*PROBLEM TO WORK ON*:
Copy every line of the data below without changing a single character.
>>>
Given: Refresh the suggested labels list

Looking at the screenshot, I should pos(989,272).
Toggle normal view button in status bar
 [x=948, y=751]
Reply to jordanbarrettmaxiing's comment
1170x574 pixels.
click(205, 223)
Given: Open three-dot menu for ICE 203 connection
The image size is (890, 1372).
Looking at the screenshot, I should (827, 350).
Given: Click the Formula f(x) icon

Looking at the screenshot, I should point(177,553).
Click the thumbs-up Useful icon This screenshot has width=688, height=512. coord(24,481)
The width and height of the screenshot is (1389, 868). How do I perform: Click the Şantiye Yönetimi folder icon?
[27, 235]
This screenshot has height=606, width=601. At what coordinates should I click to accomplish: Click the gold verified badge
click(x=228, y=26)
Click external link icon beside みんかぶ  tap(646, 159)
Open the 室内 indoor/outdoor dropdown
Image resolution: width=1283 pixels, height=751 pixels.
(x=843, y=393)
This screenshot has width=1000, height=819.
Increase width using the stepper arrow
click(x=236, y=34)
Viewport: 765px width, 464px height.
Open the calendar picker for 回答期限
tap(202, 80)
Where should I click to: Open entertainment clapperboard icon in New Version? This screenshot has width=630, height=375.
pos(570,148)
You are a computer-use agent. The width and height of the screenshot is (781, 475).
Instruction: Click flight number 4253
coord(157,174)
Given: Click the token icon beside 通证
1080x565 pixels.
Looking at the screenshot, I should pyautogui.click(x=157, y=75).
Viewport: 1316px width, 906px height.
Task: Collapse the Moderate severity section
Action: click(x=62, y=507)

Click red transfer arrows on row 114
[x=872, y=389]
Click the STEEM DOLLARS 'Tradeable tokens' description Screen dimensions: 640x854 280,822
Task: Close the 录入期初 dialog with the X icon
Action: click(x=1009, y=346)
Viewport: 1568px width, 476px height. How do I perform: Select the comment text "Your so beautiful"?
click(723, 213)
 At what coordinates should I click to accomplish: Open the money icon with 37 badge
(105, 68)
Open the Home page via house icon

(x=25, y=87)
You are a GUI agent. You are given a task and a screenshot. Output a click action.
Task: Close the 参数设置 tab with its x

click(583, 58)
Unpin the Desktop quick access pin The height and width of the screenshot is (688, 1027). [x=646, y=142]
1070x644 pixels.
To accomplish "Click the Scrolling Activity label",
<<<
*REPLY*:
Given: Refresh the suggested labels list

Looking at the screenshot, I should pos(989,272).
Toggle normal view button in status bar
 [x=948, y=751]
Reply to jordanbarrettmaxiing's comment
1170x574 pixels.
click(205, 223)
Given: Open three-dot menu for ICE 203 connection
The image size is (890, 1372).
Looking at the screenshot, I should (827, 350).
Given: Click the Formula f(x) icon

Looking at the screenshot, I should point(177,553).
Click the thumbs-up Useful icon This screenshot has width=688, height=512. coord(24,481)
The width and height of the screenshot is (1389, 868). How do I perform: Click the Şantiye Yönetimi folder icon?
[27, 235]
This screenshot has height=606, width=601. At what coordinates should I click to accomplish: Click the gold verified badge
click(x=228, y=26)
Click external link icon beside みんかぶ  tap(646, 159)
Open the 室内 indoor/outdoor dropdown
Image resolution: width=1283 pixels, height=751 pixels.
(x=843, y=393)
This screenshot has width=1000, height=819.
Increase width using the stepper arrow
click(x=236, y=34)
Viewport: 765px width, 464px height.
Open the calendar picker for 回答期限
tap(202, 80)
Where should I click to: Open entertainment clapperboard icon in New Version? This screenshot has width=630, height=375.
pos(570,148)
You are a computer-use agent. The width and height of the screenshot is (781, 475).
Instruction: Click flight number 4253
coord(157,174)
Given: Click the token icon beside 通证
1080x565 pixels.
Looking at the screenshot, I should pyautogui.click(x=157, y=75).
Viewport: 1316px width, 906px height.
Task: Collapse the Moderate severity section
Action: click(x=62, y=507)

Click red transfer arrows on row 114
[x=872, y=389]
Click the STEEM DOLLARS 'Tradeable tokens' description Screen dimensions: 640x854 280,822
Task: Close the 录入期初 dialog with the X icon
Action: click(x=1009, y=346)
Viewport: 1568px width, 476px height. How do I perform: Select the comment text "Your so beautiful"?
click(723, 213)
 At what coordinates should I click to accomplish: Open the money icon with 37 badge
(105, 68)
Open the Home page via house icon

(x=25, y=87)
You are a GUI agent. You are given a task and a screenshot. Output a click action.
Task: Close the 参数设置 tab with its x

click(583, 58)
Unpin the Desktop quick access pin The height and width of the screenshot is (688, 1027). [x=646, y=142]
1070x644 pixels.
To accomplish "Click the Scrolling Activity label",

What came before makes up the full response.